## What is being asked
Report how many lines in the listing below include the word "link". Write nothing besides the number.

## Information given
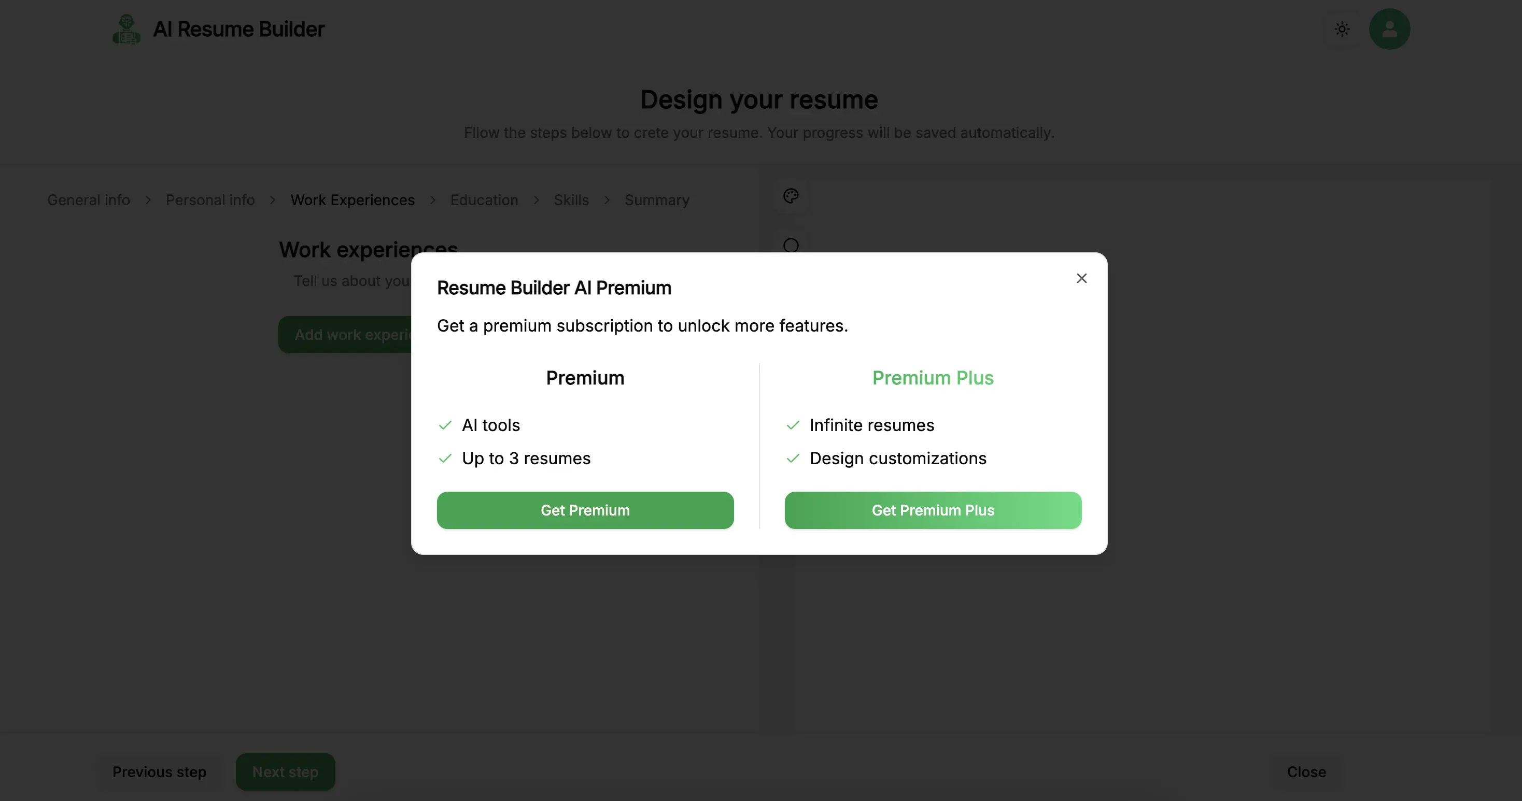Image resolution: width=1522 pixels, height=801 pixels.
Task: Click the checkmark beside Design customizations
Action: pyautogui.click(x=793, y=458)
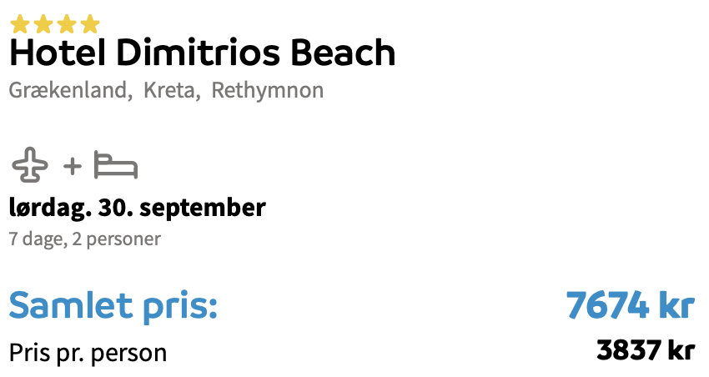Click the word Beach in the hotel name
The height and width of the screenshot is (377, 709).
(343, 53)
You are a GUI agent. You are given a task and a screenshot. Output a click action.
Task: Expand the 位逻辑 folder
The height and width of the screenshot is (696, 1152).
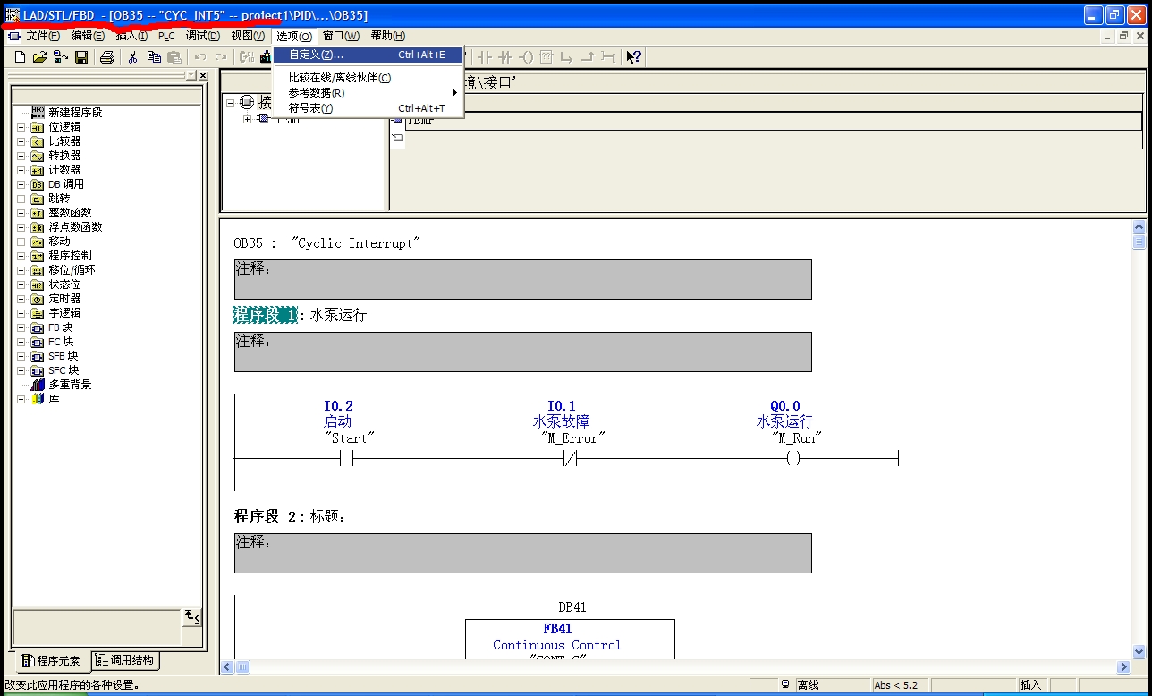click(x=21, y=127)
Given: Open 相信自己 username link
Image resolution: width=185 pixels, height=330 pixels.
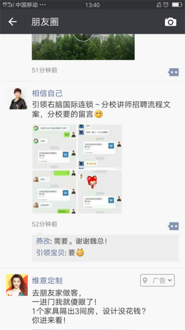Looking at the screenshot, I should [x=47, y=93].
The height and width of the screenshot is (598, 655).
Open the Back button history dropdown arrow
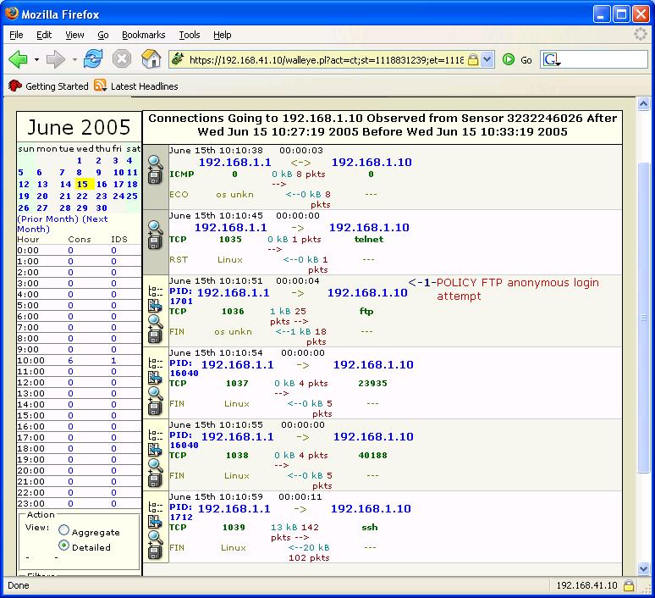[x=36, y=60]
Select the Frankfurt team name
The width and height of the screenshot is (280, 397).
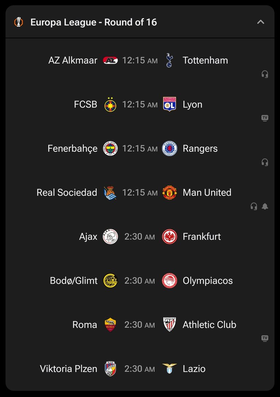click(x=202, y=237)
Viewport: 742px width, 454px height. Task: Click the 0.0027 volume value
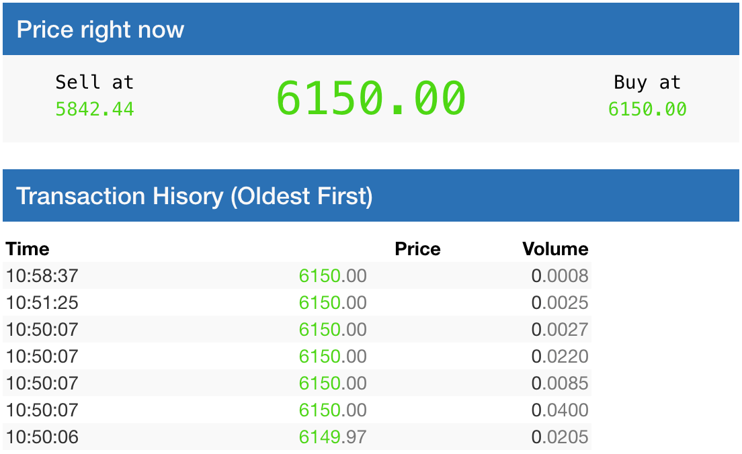click(x=560, y=329)
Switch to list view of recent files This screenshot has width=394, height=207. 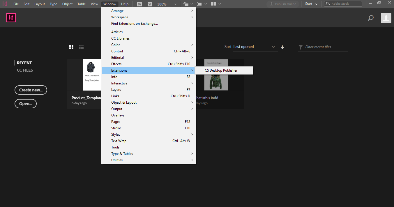(x=82, y=47)
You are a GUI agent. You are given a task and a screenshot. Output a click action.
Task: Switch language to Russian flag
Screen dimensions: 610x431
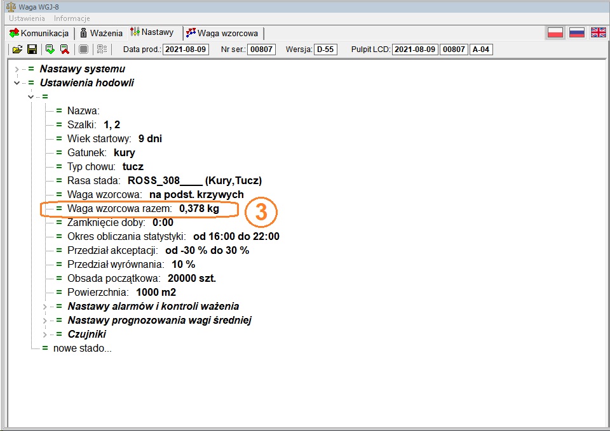pyautogui.click(x=576, y=33)
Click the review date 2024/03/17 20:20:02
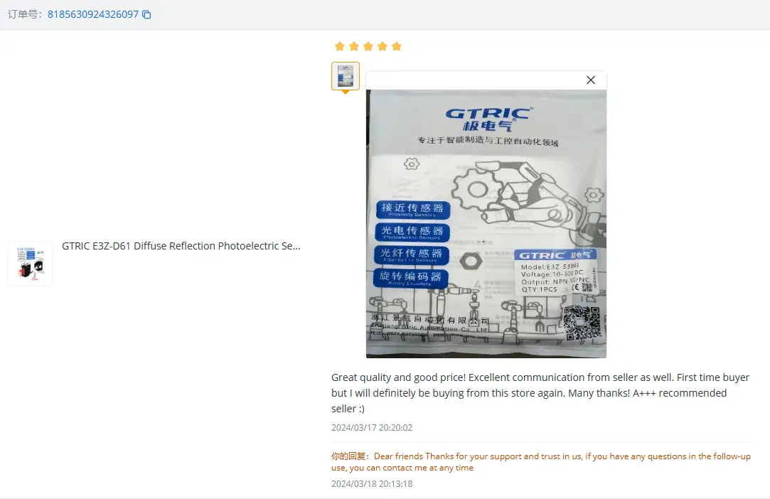 pyautogui.click(x=372, y=428)
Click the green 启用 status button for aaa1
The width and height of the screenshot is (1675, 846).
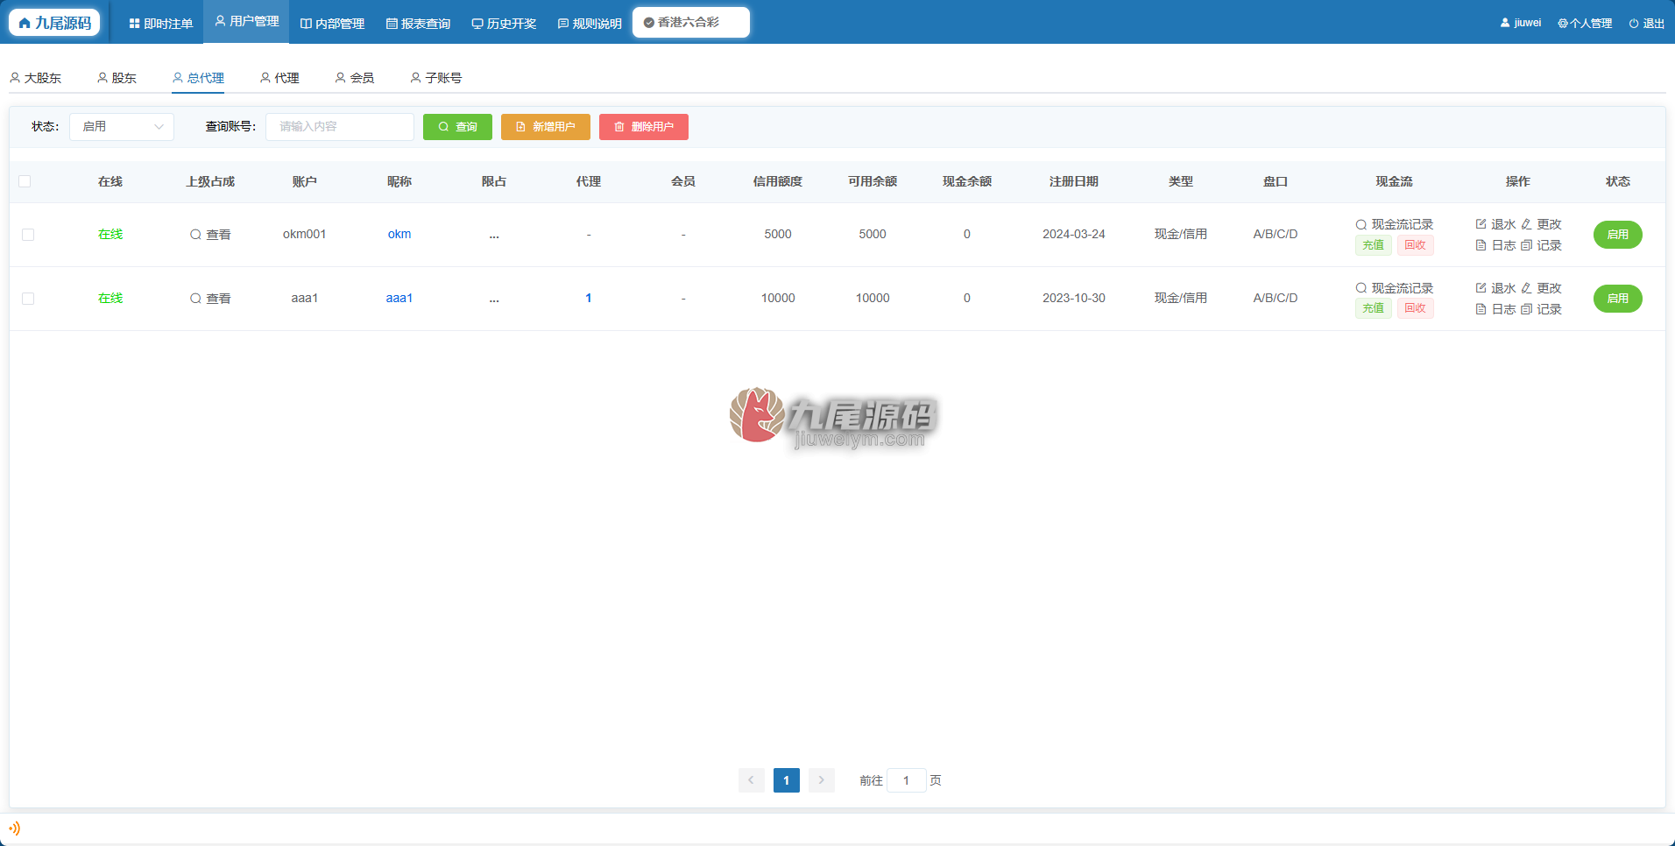coord(1617,299)
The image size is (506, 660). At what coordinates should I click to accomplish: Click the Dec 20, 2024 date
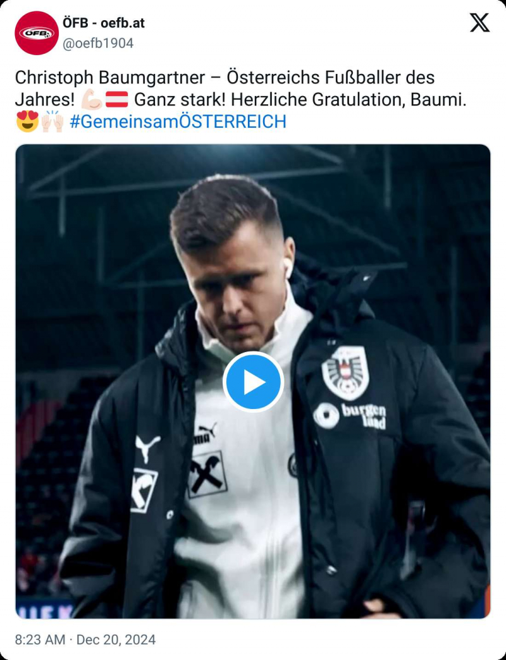pos(116,639)
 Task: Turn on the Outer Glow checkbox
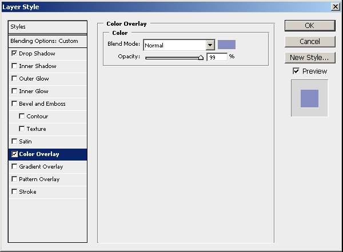point(14,79)
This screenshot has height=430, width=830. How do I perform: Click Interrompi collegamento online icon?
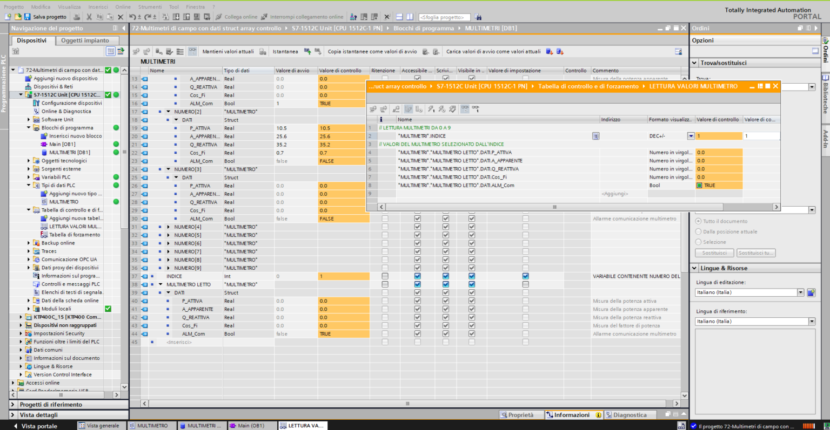tap(264, 17)
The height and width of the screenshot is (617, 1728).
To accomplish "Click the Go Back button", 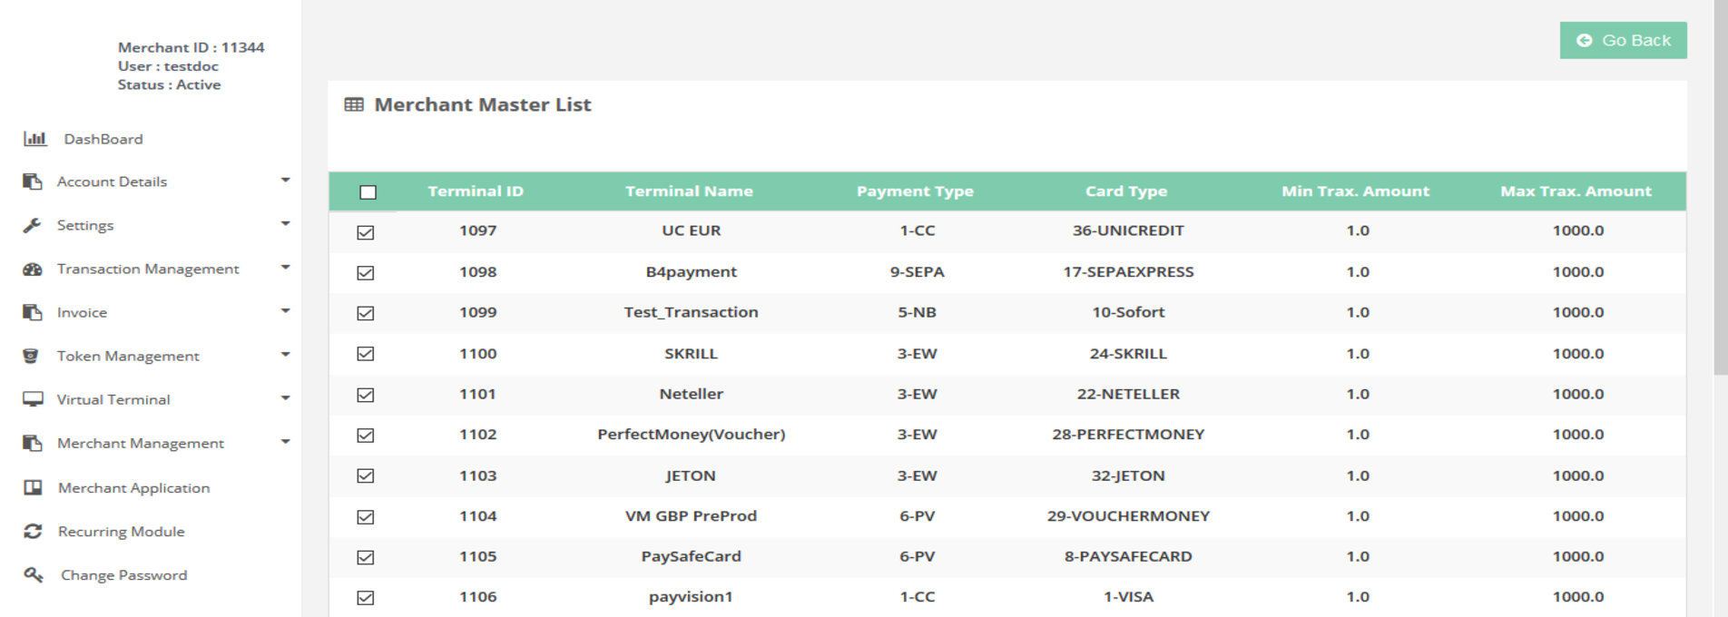I will (x=1623, y=41).
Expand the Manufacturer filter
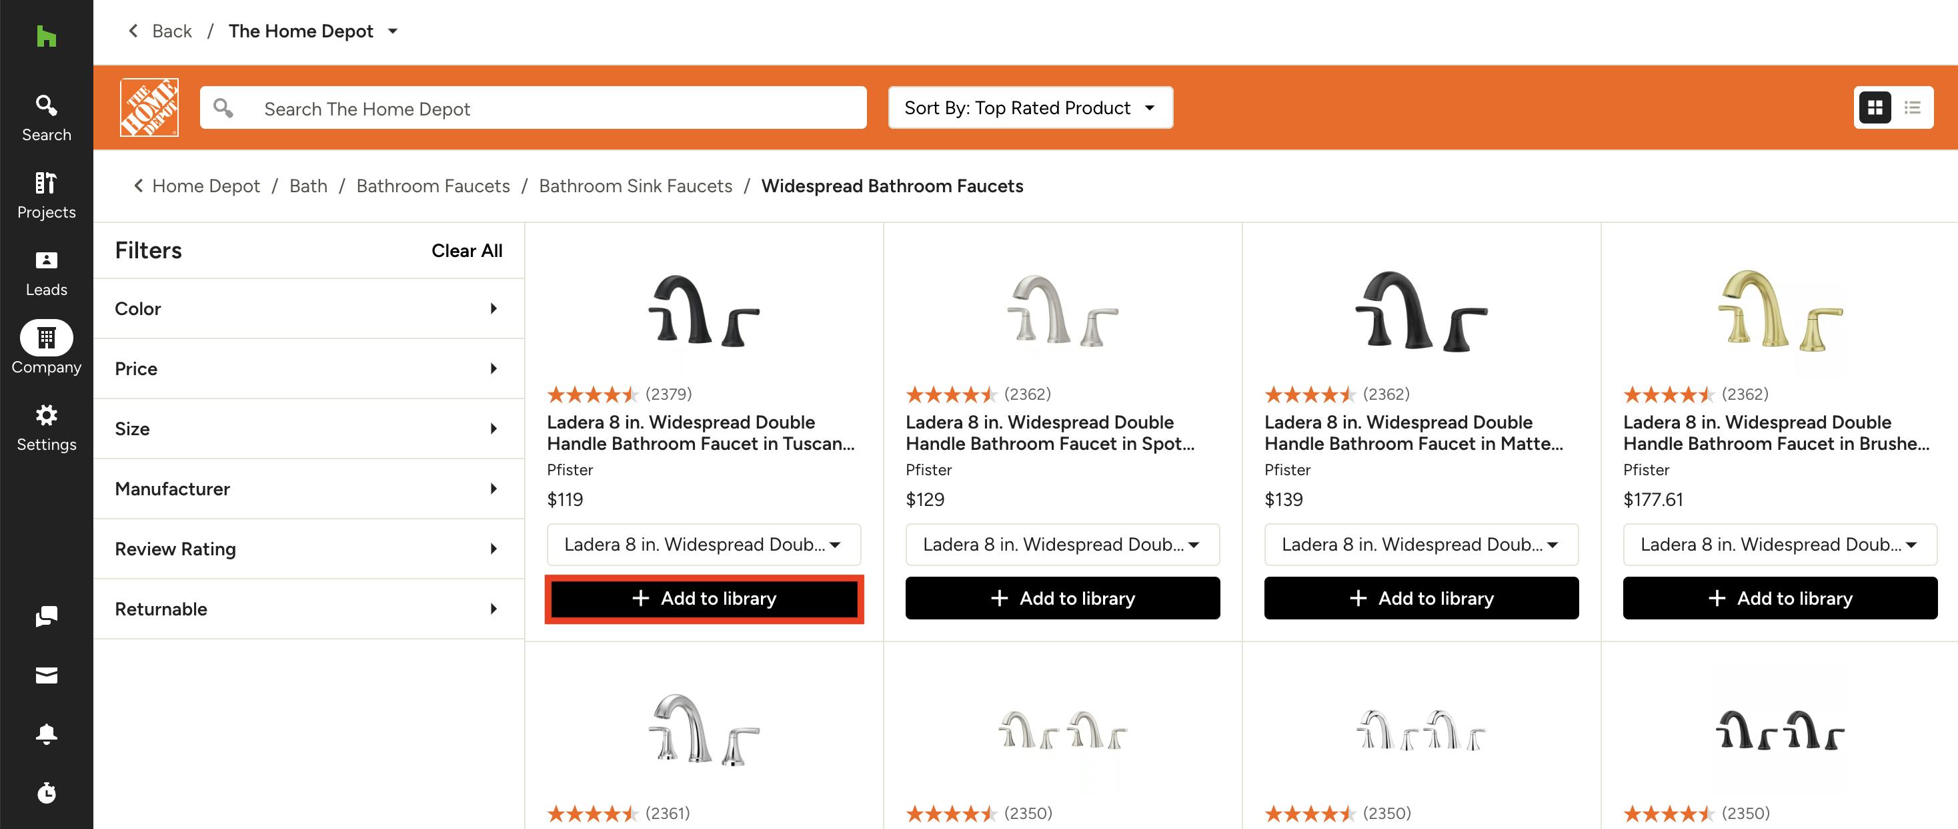This screenshot has width=1958, height=829. (309, 489)
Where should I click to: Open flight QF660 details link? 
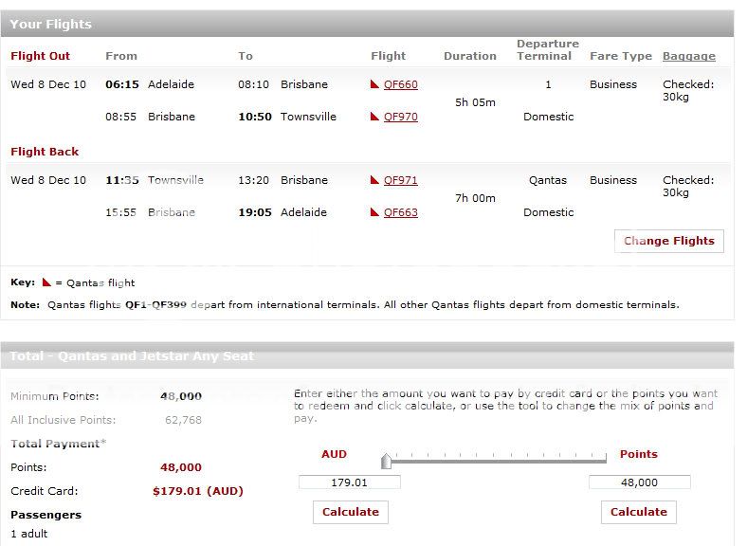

## Your response
2